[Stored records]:
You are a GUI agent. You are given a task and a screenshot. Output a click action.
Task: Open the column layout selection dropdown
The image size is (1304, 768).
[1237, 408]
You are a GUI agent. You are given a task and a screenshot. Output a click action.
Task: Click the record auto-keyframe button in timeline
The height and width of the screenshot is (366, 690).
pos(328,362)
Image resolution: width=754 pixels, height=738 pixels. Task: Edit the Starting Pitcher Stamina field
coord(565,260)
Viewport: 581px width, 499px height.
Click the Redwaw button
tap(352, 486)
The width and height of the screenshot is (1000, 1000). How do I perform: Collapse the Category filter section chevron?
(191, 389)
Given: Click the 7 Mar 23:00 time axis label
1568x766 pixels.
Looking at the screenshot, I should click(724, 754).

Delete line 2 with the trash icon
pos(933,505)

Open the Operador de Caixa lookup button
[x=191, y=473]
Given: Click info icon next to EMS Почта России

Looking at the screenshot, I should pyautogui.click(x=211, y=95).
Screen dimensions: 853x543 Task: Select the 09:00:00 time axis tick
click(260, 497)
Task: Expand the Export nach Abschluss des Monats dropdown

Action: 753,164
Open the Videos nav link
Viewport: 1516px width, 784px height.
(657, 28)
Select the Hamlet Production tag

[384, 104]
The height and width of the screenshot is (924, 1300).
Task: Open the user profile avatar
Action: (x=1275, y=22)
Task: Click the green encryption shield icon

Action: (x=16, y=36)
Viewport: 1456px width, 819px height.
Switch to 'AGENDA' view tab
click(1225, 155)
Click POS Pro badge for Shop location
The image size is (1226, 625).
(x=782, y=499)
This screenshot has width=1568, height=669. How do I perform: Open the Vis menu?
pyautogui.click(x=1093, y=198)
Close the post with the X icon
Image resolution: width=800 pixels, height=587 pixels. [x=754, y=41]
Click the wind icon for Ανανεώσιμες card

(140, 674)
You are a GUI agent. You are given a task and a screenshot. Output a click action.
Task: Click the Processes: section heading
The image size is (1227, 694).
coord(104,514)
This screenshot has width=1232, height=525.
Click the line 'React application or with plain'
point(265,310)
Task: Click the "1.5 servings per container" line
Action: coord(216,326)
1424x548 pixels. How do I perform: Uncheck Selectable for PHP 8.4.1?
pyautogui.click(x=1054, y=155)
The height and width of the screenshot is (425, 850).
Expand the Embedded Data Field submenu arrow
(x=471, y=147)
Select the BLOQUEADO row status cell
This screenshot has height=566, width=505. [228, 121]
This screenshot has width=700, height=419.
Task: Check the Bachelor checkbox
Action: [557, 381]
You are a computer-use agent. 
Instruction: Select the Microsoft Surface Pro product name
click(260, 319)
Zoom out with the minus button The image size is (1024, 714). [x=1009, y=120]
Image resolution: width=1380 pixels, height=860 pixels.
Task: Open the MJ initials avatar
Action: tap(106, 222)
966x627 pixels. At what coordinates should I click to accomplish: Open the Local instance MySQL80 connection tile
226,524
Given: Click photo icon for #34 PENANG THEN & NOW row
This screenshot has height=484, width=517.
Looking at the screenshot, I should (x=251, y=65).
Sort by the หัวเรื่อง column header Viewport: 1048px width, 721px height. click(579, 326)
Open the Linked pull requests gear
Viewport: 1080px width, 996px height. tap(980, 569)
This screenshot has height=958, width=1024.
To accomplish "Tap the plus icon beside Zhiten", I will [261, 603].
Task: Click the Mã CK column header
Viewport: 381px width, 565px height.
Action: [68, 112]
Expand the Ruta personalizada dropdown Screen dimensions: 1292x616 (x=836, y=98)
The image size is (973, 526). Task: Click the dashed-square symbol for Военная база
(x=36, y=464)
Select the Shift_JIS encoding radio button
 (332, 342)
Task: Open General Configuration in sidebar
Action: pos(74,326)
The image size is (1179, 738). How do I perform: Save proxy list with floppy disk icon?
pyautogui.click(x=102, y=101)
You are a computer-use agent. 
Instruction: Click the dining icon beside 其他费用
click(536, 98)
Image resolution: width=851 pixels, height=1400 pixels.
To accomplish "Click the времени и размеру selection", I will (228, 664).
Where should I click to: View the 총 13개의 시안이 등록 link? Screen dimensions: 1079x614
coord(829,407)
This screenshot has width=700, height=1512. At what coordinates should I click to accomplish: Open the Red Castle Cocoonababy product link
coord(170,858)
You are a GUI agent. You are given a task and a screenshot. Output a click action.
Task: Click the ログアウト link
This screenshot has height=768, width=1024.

[Exercise requirements]: Set down the records again in full. Match them exactly.

[Result of the task]:
You are a GUI agent. You are given a task and a screenshot. Output a click action.
Task: Open the column layout selection dropdown
The image size is (1304, 768).
[1237, 408]
You are a GUI agent. You are given a task and a screenshot. Output a click action.
Task: Click the record auto-keyframe button in timeline
The height and width of the screenshot is (366, 690).
pos(328,362)
Image resolution: width=754 pixels, height=738 pixels. Task: Edit the Starting Pitcher Stamina field
coord(565,260)
Viewport: 581px width, 499px height.
Click the Redwaw button
tap(352, 486)
The width and height of the screenshot is (1000, 1000). How do I perform: Collapse the Category filter section chevron?
(191, 389)
Given: Click the 7 Mar 23:00 time axis label
1568x766 pixels.
Looking at the screenshot, I should click(724, 754).

Delete line 2 with the trash icon
pos(933,505)

Open the Operador de Caixa lookup button
[x=191, y=473]
Given: Click info icon next to EMS Почта России

Looking at the screenshot, I should pyautogui.click(x=211, y=95).
Screen dimensions: 853x543 Task: Select the 09:00:00 time axis tick
click(260, 497)
Task: Expand the Export nach Abschluss des Monats dropdown

Action: 753,164
Open the Videos nav link
Viewport: 1516px width, 784px height.
(657, 28)
Select the Hamlet Production tag

[384, 104]
The height and width of the screenshot is (924, 1300).
Task: Open the user profile avatar
Action: (x=1275, y=22)
Task: Click the green encryption shield icon

Action: (x=16, y=36)
Viewport: 1456px width, 819px height.
Switch to 'AGENDA' view tab
click(1225, 155)
Click POS Pro badge for Shop location
The image size is (1226, 625).
(x=782, y=499)
This screenshot has width=1568, height=669. How do I perform: Open the Vis menu?
pyautogui.click(x=1093, y=198)
Close the post with the X icon
Image resolution: width=800 pixels, height=587 pixels. [x=754, y=41]
Click the wind icon for Ανανεώσιμες card

(140, 674)
You are a GUI agent. You are given a task and a screenshot. Output a click action.
Task: Click the Processes: section heading
The image size is (1227, 694).
coord(104,514)
This screenshot has width=1232, height=525.
Click the line 'React application or with plain'
point(265,310)
Task: Click the "1.5 servings per container" line
Action: coord(216,326)
1424x548 pixels. How do I perform: Uncheck Selectable for PHP 8.4.1?
pyautogui.click(x=1054, y=155)
The height and width of the screenshot is (425, 850).
Expand the Embedded Data Field submenu arrow
(x=471, y=147)
Select the BLOQUEADO row status cell
This screenshot has height=566, width=505. [228, 121]
This screenshot has width=700, height=419.
Task: Check the Bachelor checkbox
Action: [557, 381]
You are a computer-use agent. 
Instruction: Select the Microsoft Surface Pro product name
click(260, 319)
Zoom out with the minus button The image size is (1024, 714). [x=1009, y=120]
Image resolution: width=1380 pixels, height=860 pixels.
Task: Open the MJ initials avatar
Action: tap(106, 222)
966x627 pixels. At what coordinates should I click to accomplish: Open the Local instance MySQL80 connection tile
226,524
Given: Click photo icon for #34 PENANG THEN & NOW row
This screenshot has height=484, width=517.
Looking at the screenshot, I should (x=251, y=65).
Sort by the หัวเรื่อง column header Viewport: 1048px width, 721px height. click(579, 326)
Open the Linked pull requests gear
Viewport: 1080px width, 996px height. tap(980, 569)
This screenshot has height=958, width=1024.
To accomplish "Tap the plus icon beside Zhiten", I will [261, 603].
Task: Click the Mã CK column header
Viewport: 381px width, 565px height.
Action: [68, 112]
Expand the Ruta personalizada dropdown Screen dimensions: 1292x616 (x=836, y=98)
The image size is (973, 526). Task: Click the dashed-square symbol for Военная база
(x=36, y=464)
Select the Shift_JIS encoding radio button
 (332, 342)
Task: Open General Configuration in sidebar
Action: pos(74,326)
The image size is (1179, 738). How do I perform: Save proxy list with floppy disk icon?
pyautogui.click(x=102, y=101)
You are a computer-use agent. 
Instruction: Click the dining icon beside 其他费用
click(536, 98)
Image resolution: width=851 pixels, height=1400 pixels.
To accomplish "Click the времени и размеру selection", I will (228, 664).
Where should I click to: View the 총 13개의 시안이 등록 link? Screen dimensions: 1079x614
coord(829,407)
This screenshot has width=700, height=1512. At what coordinates should I click to accomplish: Open the Red Castle Cocoonababy product link
coord(170,858)
You are a GUI agent. You are given a task and a screenshot. Output a click action.
Task: Click the ログアウト link
This screenshot has height=768, width=1024.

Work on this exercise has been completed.